28.05.2024

Kooperative Finanzierungsmodelle

Hanno Kowalski, Managing Partner, FAP Invest GmbH
Hanno Kowalski

Im derzeitigen Markt für gewerbliche Immobilienfinanzierungen müssten Banken und alternative Finanzierer stärker kooperieren. Das scheitert aber in vielen Fällen, weil die meisten Banken noch nicht verstanden haben, dass sie umdenken werden müssen. Dabei ist offensichtlich, dass die von ihnen im aktuellen Markt angebotenen Beleihungsausläufe häufig nicht ausreichen, um eine geschlossene Finanzierung auf die Beine zu stellen. Eine solche ist aber elementar wichtig und die Lösung könnte in einer echten Kooperation mit alternativen Finanzierern liegen.  Dies spricht sich bei Banken erst ganz langsam herum.  
 

Die Realität sieht derzeit noch etwas anders aus: Banken stellen Anforderungen ans Eigenkapital, die häufig nicht realisierbar sind. Dies lässt jedoch außer Acht, dass zahlreiche Finanzierungen sowohl von Bestandshaltern als auch von Projektentwicklern auf dem aktuell erreichten Preisniveau wieder Sinn ergeben. Positiv fällt auf, wenn sich einige deutsche Finanzierer tatsächlich auf die Suche nach Kooperationen begeben und dabei zunehmend Bereitschaft zeigen, mit alternativen Finanzierern im Nachrang zusammenzuarbeiten. Allerdings folgt darauf ein Aber, denn gleichzeitig halten sie an alten Gepflogenheiten fest, die am Bedarf des Marktes vorbei gehen. So ist eine erstrangige, alleinige Grundschuld, die von der Bank selbst gehalten wird, für die Banken häufig nicht verhandelbar. Oft gilt dies auch für weitere Sicherheiten, für die von den Geldhäusern der alleinige erste Rang beansprucht wird.  


Internationale Finanzierer agieren meist deutlich flexibler 

Auf dieser Basis sind partnerschaftlichen Club-Deals, die im Sinne des Darlehensnehmers einen Whole-Loan-Ansatz resp. eine geschlossene Finanzierung abbilden, nur sehr eingeschränkt möglich. Gespräche zwischen Senior- und Juniorfinanzierern enden häufig schon früh an genau dieser Stelle. Wohlgemerkt in einem Marktumfeld, in dem eine zunehmende Zahl von gewerblichen Immobilienfinanzierungen für alle Seiten sinnvoll wäre. So aber überlassen deutsche Banken zunehmend internationalen Adressen das Spielfeld, die sich für Finanzierungen in Deutschland in Stellung bringen. Diese denken im Sinne von Darlehensstrukturierung, Syndizierung und unterschiedlichsten Club-Deal-Strukturen deutlich flexibler. 

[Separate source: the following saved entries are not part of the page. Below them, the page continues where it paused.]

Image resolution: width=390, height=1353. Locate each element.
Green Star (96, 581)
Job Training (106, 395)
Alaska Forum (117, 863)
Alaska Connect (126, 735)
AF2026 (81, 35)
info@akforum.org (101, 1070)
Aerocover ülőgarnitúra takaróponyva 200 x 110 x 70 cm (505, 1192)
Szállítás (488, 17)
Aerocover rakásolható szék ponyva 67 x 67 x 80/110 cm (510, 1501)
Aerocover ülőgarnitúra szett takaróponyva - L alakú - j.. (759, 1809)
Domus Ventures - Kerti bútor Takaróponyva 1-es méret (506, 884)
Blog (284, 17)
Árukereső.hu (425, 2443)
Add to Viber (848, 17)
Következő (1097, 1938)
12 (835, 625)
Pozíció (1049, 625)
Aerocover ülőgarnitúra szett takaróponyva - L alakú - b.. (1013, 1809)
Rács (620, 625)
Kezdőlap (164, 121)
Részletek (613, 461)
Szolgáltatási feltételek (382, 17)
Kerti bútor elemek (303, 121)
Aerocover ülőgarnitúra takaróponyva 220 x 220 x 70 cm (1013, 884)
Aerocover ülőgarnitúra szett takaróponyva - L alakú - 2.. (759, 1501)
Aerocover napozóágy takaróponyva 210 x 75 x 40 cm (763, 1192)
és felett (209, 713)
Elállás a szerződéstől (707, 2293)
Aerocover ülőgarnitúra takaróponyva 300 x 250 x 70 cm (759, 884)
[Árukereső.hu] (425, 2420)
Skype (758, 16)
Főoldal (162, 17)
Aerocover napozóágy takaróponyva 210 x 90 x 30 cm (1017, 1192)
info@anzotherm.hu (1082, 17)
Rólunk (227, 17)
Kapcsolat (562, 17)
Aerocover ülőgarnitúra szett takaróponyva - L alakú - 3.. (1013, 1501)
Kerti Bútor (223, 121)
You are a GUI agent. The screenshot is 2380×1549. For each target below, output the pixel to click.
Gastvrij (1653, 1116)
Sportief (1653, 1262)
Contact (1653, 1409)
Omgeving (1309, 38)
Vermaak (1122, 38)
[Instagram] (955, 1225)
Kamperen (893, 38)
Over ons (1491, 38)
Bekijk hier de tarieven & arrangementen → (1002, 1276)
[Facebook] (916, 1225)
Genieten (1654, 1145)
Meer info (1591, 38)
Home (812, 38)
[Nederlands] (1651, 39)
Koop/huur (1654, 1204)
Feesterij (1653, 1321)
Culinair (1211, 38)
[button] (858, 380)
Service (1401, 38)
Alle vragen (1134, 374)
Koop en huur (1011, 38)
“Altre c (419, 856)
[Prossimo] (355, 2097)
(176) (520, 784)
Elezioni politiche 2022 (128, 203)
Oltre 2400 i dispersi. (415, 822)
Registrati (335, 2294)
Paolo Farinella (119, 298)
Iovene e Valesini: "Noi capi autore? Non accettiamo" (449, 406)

So werden von internationalen, häufig angelsächsisch geprägten Finanzierern bei einem klassischen Whole-Loan-Ansatz von vornherein Leverage-Strukturen unterlegt, die nicht bei jeder neuen Kreditvergabe komplett neu verhandelt werden müssen. Loan-on-Loan-Fazilitäten schaffen die Grundlage dafür. Dies funktioniert nicht in der „alten Welt“, in der Mezzanine-Darlehen bis zu 100 Prozent Loan to Cost/Loan to Value (LTC/LTV) möglich waren. Aber bei LTV-Grenzen zwischen 70 und maximal 80 Prozent ist dies durchaus sinnvoll und zieht die Nachrangtranche in eine Risikoposition, die deutsche Banken in der Vergangenheit selbst abzudecken bereit waren. 
 

Darlehensnehmer sind zunehmend auf der Suche nach solchen Finanzierungen und fragen nach Strukturen ohne klassische Bankbeteiligung, da so manch einer schon mal schmerzhafte Erfahrungen im Umgang mit seiner Bank gemacht hat. Etwa wenn sie im Default-Fall wenig Bereitschaft zeigte – und häufig sicher auch nicht den regulatorischen Spielraum hatte – auf sich ändernde Businesspläne einzugehen. Bei solchen Beispielen zeigt sich dann auch, was geschlossene Gläubigervereinbarungen im Stressfall wert sind. Erst dann lernt man sich richtig kennen. Nicht selten tritt zu Tage, dass es schon bei der Grundannahme des Finanzierungsanlasses ein unterschiedliches Verständnis zwischen Seniorfinanzierer, Konsortialpartnern und Nachrangfinanzierer gibt.  
 

Im Verwertungsfall sind Vereinbarungen häufig Makulatur 

Auf dem Papier lassen sich Informationspflichten oder ein gemeinsames Vorgehen im Verwertungsfall in umfassenden Gläubigervereinbarungen regeln. Doch im Ernstfall erweisen sich diese oft als Makulatur. Selbst Call-Optionen, als oft letzte Instanz der Sicherheit für Nachrangfinanzierer, greifen zu kurz in einem Umfeld, das von sinkenden Marktwerten auf breiter Front geprägt ist. Es fehlt dann schlichtweg an der nötigen Liquidität, mit der Nachrangfinanzierer die Seniortranchen übernehmen können.  
 

Es wird also höchste Zeit, strukturierte Finanzierungen in Deutschland neu zu denken. Es gilt Berührungsängste zwischen Pfandbriefbanken und alternativen Finanzieren abzubauen und aufeinander zuzugehen. Dazu gehört im Ansatz sicherlich auch eine zunehmende Regulierung der alternativen Finanzierer, ohne diesen die Geschäftsgrundlage zu nehmen und ihren volkswirtschaftlichen Nutzen für den gesamten Finanzierungsmarkt zu beschneiden. Es braucht also eine Regulierung mit Fingerspitzengefühl.  
 

Finanzierer und Investoren sollten sich jetzt in Stellung bringen 

Wichtig ist es für die Finanzierer, ganz gleich ob klassisch oder alternativ, sich jetzt in Stellung zu bringen, um nicht zu riskieren, im nächsten Aufschwung dem Markt hinterher zu laufen. Die Manager und Kapitalgeber von Real Estate Debt Fonds tun gut daran, nicht erst irgendwann, sondern jetzt mit Grundstückseigentümern, Bauträgern oder Projektentwicklern über die nächsten Finanzierungen zu sprechen. Chancen wird es viele geben. Der Investitionsbedarf ist gigantisch.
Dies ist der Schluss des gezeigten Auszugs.